• Activity: Once you have checked each line below for the word "page", give the number of lines that have it and nothing further.

• Collected data entries:
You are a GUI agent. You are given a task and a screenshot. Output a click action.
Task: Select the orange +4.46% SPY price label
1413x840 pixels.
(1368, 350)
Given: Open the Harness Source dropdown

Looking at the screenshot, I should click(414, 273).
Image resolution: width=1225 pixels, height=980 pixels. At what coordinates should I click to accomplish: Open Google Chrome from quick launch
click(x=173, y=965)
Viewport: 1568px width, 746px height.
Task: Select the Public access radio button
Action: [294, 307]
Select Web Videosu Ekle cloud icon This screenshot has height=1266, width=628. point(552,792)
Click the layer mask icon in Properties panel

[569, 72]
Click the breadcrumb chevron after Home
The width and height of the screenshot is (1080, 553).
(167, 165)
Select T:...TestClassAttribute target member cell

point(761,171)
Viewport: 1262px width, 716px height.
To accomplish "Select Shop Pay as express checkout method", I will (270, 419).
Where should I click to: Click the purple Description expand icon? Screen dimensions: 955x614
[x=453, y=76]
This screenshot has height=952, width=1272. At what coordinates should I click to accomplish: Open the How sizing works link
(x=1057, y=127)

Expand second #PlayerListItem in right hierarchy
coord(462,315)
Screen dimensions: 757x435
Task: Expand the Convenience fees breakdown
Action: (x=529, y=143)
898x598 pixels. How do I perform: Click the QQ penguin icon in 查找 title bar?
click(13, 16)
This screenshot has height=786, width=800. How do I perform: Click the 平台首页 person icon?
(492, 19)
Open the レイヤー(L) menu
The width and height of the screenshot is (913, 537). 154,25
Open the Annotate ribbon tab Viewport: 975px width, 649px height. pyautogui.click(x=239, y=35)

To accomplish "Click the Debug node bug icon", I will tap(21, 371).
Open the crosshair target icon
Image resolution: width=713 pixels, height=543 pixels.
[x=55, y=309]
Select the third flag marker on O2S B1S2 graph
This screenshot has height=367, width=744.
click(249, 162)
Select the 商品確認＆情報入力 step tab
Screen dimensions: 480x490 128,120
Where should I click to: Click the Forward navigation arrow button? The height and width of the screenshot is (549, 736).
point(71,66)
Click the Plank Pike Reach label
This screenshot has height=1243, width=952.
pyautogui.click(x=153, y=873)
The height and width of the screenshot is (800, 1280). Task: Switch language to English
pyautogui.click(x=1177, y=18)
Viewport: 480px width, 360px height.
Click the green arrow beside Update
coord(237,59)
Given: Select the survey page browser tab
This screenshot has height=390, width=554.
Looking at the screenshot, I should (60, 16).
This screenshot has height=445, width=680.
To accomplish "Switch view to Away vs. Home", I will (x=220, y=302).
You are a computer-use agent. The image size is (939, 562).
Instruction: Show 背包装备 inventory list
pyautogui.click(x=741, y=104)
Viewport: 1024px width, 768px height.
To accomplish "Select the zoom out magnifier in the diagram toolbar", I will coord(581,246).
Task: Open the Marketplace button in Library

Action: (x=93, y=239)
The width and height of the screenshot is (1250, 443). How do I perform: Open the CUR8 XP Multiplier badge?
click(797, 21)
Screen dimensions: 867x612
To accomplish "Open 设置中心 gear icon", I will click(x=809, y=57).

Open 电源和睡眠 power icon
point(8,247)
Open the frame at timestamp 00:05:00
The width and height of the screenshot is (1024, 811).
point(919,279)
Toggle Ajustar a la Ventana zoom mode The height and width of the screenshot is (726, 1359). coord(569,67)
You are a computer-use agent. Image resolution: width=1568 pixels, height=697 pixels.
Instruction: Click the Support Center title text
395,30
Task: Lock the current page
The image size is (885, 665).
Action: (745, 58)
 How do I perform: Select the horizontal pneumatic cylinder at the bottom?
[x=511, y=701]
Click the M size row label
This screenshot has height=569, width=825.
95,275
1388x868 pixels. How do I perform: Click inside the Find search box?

• Result of this task: 2